Reactivity of anti-human milk fat globule antibodies with synthetic peptides.

作者信息

Xing P X, Tjandra J J, Reynolds K, McLaughlin P J, Purcell D F, McKenzie I F

机构信息

Department of Pathology, University of Melbourne, Parkville, Victoria, Australia.

出版信息

J Immunol. 1989 May 15;142(10):3503-9.

PMID:2715633
Abstract

The nucleotide sequence of partial cDNA clones coding for the core protein of a human polymorphic epithelial mucin has recently been obtained, this mucin consists of a highly conserved 60 bp tandem repeat and the amino acids commonly found are PDTRPAPGSTAPPAHGVTSA. We synthesized three peptides, 1) P1.24 containing the 20 amino acids and four amino acids (PDTR) of the adjoining repeat; 2) P1.15 consisting of the first fifteen (PDTRPAPGSTAPPAH) and P1.09 the second nine amino acids (GVTSAPDTR) of peptide P1.24. The reactivities of the synthetic peptides with mAb known to react with breast cancer (BC1, BC2, BC3, HMFG-1, 3E1.2, and RCC-1) were studied. The synthetic peptide, P1.24, corresponding to the antigenic sequence predicted from the tandem repeat reacted with antibodies BC1, BC2, and BC3 (known to react with human milk mucin and mucin expressed in breast cancer) and the antibody HMFG-1 which was used to select the cDNA clones.
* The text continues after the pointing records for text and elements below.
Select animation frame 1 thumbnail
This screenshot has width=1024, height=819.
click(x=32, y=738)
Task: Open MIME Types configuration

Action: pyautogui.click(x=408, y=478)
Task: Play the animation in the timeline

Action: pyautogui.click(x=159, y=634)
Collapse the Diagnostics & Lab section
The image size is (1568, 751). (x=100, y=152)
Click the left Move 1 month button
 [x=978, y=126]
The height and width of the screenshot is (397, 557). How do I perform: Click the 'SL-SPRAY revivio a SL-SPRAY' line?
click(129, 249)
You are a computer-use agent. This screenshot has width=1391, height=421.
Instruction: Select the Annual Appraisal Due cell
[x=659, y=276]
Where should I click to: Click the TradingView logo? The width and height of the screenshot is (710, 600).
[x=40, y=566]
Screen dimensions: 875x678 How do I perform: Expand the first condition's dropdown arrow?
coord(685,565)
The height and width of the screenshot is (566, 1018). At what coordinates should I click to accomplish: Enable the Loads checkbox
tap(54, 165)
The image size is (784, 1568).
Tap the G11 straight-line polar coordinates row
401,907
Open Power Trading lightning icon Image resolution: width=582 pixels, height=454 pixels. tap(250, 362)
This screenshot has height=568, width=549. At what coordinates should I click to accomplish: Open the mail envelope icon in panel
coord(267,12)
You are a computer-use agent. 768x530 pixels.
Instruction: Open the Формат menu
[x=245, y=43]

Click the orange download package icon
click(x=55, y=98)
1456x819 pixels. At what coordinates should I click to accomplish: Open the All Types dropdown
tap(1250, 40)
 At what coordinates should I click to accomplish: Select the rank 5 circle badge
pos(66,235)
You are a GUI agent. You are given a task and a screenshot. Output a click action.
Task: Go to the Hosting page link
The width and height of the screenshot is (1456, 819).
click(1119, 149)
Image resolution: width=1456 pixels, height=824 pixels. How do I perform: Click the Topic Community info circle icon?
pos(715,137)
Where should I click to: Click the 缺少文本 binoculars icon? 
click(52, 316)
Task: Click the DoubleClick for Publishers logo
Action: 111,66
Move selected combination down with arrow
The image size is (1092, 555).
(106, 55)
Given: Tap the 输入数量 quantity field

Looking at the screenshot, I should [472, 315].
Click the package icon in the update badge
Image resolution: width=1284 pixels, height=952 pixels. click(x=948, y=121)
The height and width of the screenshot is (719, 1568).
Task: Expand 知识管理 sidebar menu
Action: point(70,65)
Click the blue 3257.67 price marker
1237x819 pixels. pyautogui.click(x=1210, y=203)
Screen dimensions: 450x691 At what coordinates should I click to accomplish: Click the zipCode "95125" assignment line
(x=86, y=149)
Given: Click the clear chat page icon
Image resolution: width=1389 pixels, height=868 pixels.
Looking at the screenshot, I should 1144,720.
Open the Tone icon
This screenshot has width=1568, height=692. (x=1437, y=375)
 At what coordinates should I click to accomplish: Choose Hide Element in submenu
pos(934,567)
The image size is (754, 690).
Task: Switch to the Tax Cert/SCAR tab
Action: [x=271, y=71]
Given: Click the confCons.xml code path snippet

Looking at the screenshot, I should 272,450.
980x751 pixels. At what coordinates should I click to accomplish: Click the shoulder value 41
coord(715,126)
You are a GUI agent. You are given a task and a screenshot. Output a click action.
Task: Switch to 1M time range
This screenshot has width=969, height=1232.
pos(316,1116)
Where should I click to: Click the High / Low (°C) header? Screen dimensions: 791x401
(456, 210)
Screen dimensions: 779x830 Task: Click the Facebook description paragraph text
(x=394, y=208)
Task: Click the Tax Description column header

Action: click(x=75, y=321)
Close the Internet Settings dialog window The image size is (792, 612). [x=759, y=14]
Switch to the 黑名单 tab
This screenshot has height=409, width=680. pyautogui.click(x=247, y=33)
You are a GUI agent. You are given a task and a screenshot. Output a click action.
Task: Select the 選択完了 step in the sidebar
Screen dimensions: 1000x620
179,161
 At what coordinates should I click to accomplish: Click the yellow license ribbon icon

In addition, the epitopes recognized by BC1, BC2, and BC3 appear to be in the same region of the molecule represented by their reactions with the nine amino acids in peptide P1.09 (GVTSAPDTR). By contrast, other antibodies such as 3E1.2 which reacts only weakly with components of human milk, and RCC-1 that detects a low Mr component (95 kDa) in breast cancer, had no specific reaction with the synthetic peptides, indicating that their epitopes are distinct from those of BC1, BC2, BC3, and HMFG-1. Inasmuch as the antibodies HMFG-1, BC1, BC2, and BC3 react with the fully processed milk mucin, it is likely that some of the peptide is exposed, even in the fully glycosylated molecule. Identification of the different epitopes could lead to the development of "second generation" mAb with enhanced specificity for breast carcinoma using the appropriate synthetic peptides as immunogens.

摘要

最近已获得编码人多形上皮粘蛋白核心蛋白的部分cDNA克隆的核苷酸序列,这种粘蛋白由一个高度保守的60bp串联重复序列组成,常见的氨基酸序列为PDTRPAPGSTAPPAHGVTSA。我们合成了三种肽:1)P1.24,包含20个氨基酸以及相邻重复序列的四个氨基酸(PDTR);2)P1.15,由肽P1.24的前十五个氨基酸(PDTRPAPGSTAPPAH)组成;3)P1.09,由肽P1.24的后九个氨基酸(GVTSAPDTR)组成。研究了这些合成肽与已知可与乳腺癌反应的单克隆抗体(BC1、BC2、BC3、HMFG-1、3E1.2和RCC-1)的反应性。与串联重复序列预测的抗原序列相对应的合成肽P1.24与抗体BC1、BC2和BC3(已知可与人乳粘蛋白和乳腺癌中表达的粘蛋白反应)以及用于筛选cDNA克隆的抗体HMFG-1发生反应。此外,BC1、BC2和BC3识别的表位似乎在分子的同一区域,这可通过它们与肽P1.09中的九个氨基酸(GVTSAPDTR)的反应来体现。相比之下,其他抗体,如仅与人乳成分弱反应的3E1.2,以及检测乳腺癌中低分子量成分(95kDa)的RCC-1,与合成肽没有特异性反应,这表明它们的表位与BC1、BC2、BC3和HMFG-1的表位不同。由于抗体HMFG-1、BC1、BC2和BC3可与完全加工的乳粘蛋白反应,即使在完全糖基化的分子中,某些肽段也可能暴露在外。鉴定不同的表位可能会促使开发“第二代”单克隆抗体,这些抗体以适当的合成肽作为免疫原,对乳腺癌具有更高的特异性。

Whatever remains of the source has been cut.